• _Instructions to follow_
Range to output from the entries below: the line containing "[Tiktok] (56, 2502)" through the line containing "Tractor (387, 952)". Set it down exactly, ends included, nothing else.
Segment Start: The records
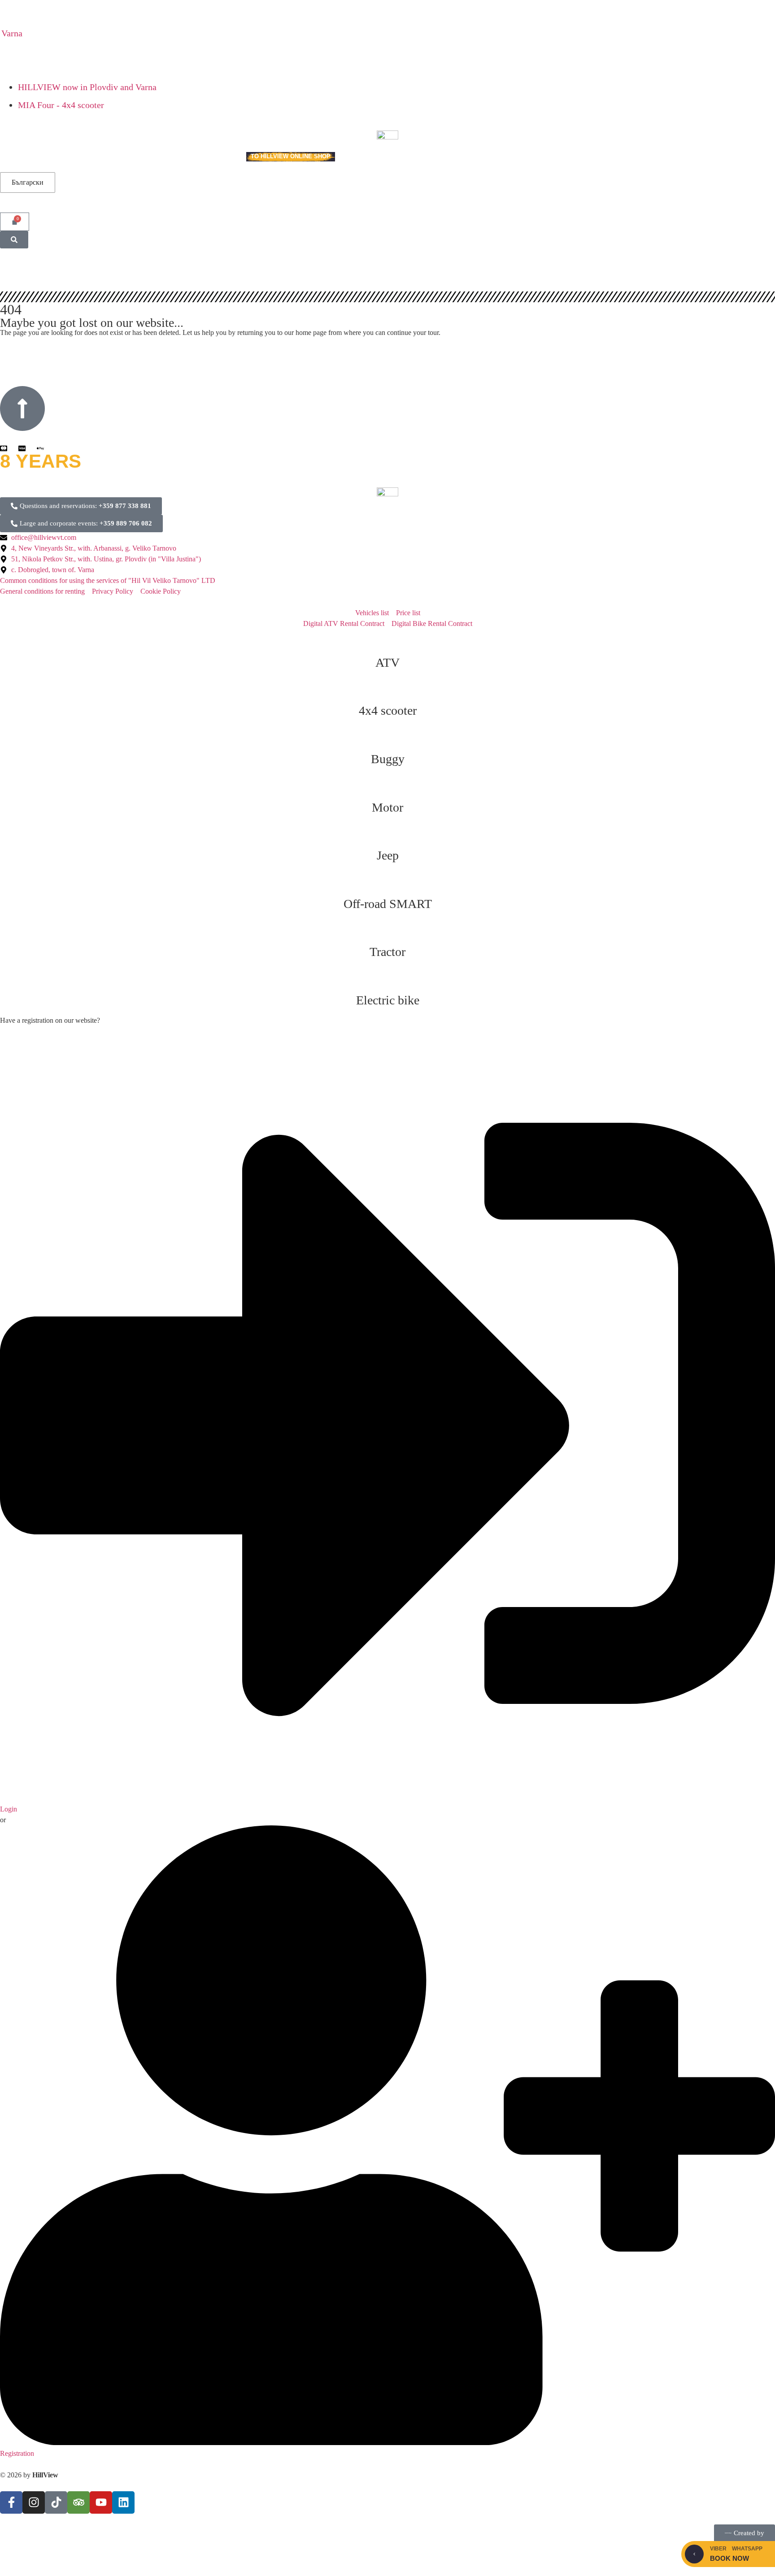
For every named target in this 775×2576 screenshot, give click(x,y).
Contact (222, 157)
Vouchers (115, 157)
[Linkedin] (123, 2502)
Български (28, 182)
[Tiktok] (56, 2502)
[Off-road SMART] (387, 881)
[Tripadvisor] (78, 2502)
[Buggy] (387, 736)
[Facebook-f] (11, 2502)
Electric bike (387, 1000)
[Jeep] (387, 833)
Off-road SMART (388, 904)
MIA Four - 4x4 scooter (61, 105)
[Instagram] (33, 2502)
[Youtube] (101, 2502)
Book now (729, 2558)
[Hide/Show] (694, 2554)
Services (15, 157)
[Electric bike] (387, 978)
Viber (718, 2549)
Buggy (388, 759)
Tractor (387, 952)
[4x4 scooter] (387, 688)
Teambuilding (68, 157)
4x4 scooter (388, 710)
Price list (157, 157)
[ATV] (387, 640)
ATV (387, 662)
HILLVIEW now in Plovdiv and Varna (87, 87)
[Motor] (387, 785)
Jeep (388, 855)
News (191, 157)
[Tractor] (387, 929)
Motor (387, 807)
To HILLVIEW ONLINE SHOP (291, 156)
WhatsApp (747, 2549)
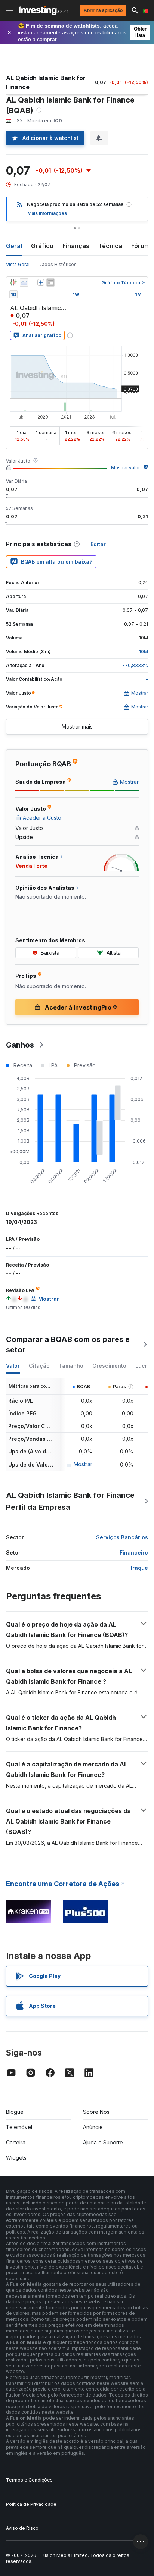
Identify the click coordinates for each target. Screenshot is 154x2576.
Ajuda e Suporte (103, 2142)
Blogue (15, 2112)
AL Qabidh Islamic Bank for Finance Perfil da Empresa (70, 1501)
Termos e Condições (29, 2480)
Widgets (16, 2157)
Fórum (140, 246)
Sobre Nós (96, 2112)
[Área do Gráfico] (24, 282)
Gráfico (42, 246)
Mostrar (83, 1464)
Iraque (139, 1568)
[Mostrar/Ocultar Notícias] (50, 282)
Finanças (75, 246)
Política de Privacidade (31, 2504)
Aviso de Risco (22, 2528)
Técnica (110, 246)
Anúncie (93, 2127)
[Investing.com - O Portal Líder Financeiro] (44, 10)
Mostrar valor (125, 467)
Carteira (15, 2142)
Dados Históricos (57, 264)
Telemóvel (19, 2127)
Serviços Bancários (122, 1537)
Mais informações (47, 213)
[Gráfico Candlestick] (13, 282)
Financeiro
Segment End: The records
Segment Start: The records
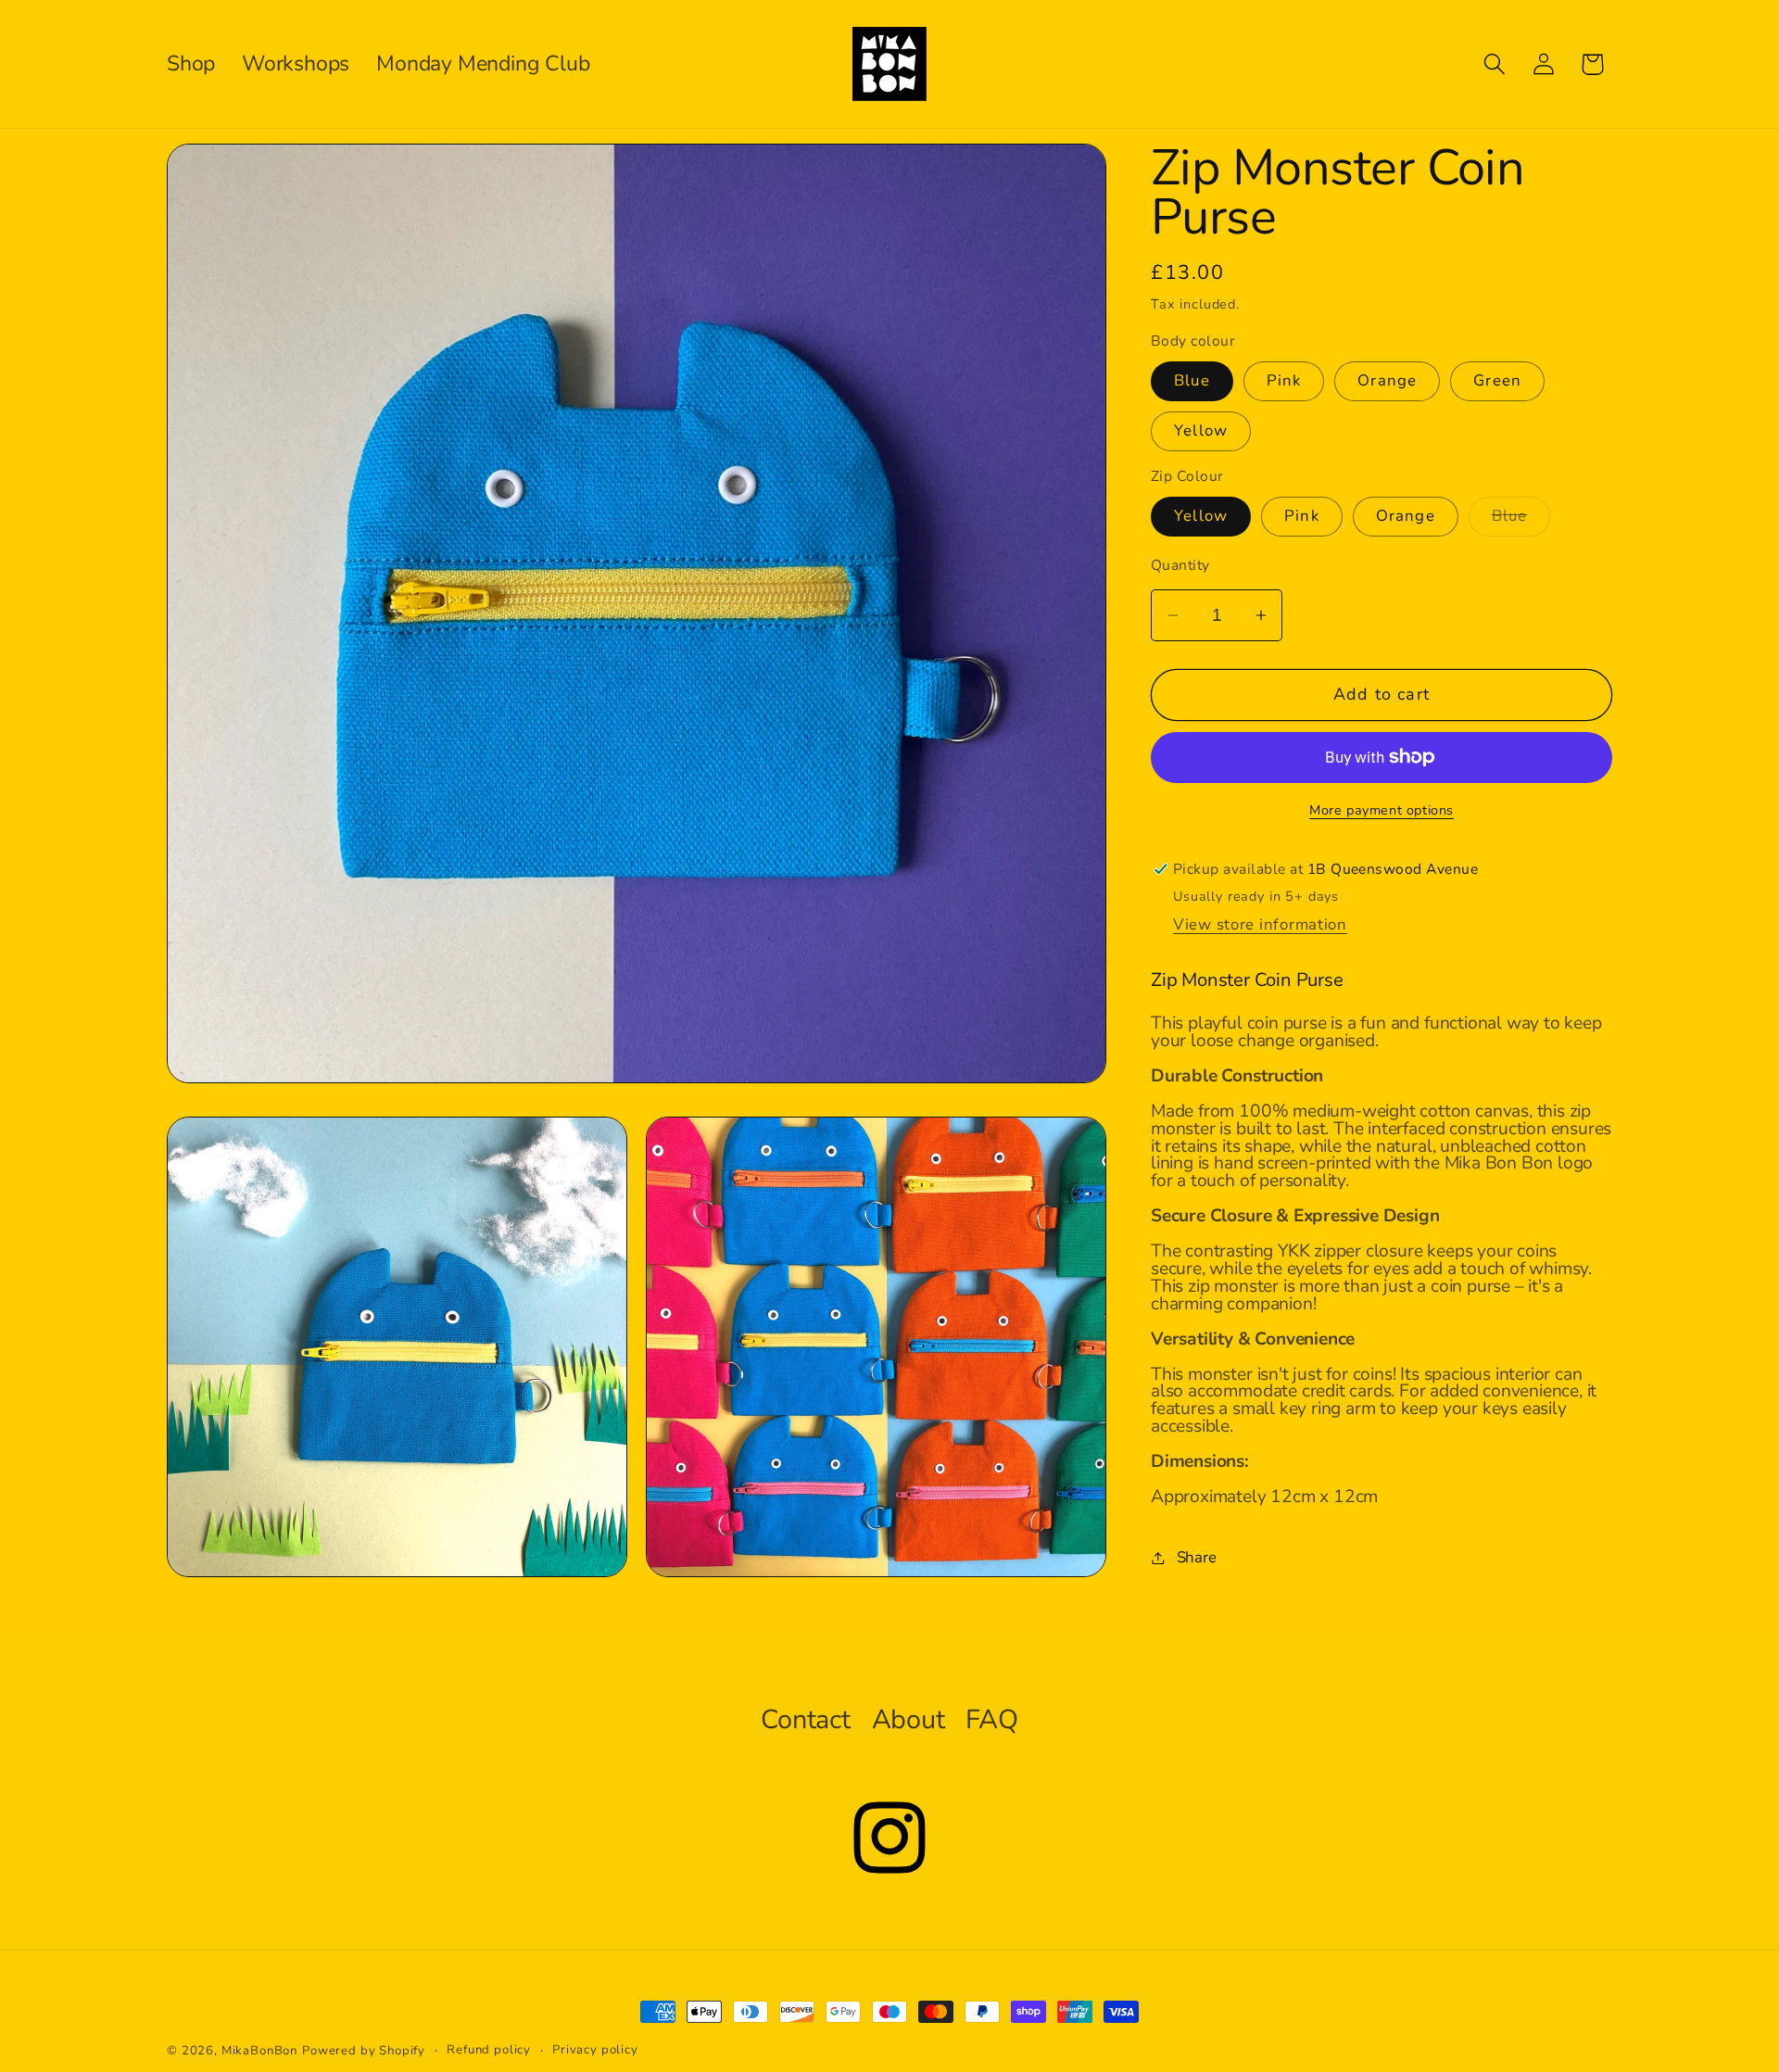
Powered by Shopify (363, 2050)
Segment End: The records
• _Solution_
[Tiktok] (56, 2502)
[Off-road SMART] (387, 881)
[Tripadvisor] (78, 2502)
[Buggy] (387, 736)
[Facebook-f] (11, 2502)
Electric bike (387, 1000)
[Jeep] (387, 833)
Off-road SMART (388, 904)
MIA Four - 4x4 scooter (61, 105)
[Instagram] (33, 2502)
[Youtube] (101, 2502)
Book now (729, 2558)
[Hide/Show] (694, 2554)
Services (15, 157)
[Electric bike] (387, 978)
Viber (718, 2549)
Buggy (388, 759)
Tractor (387, 952)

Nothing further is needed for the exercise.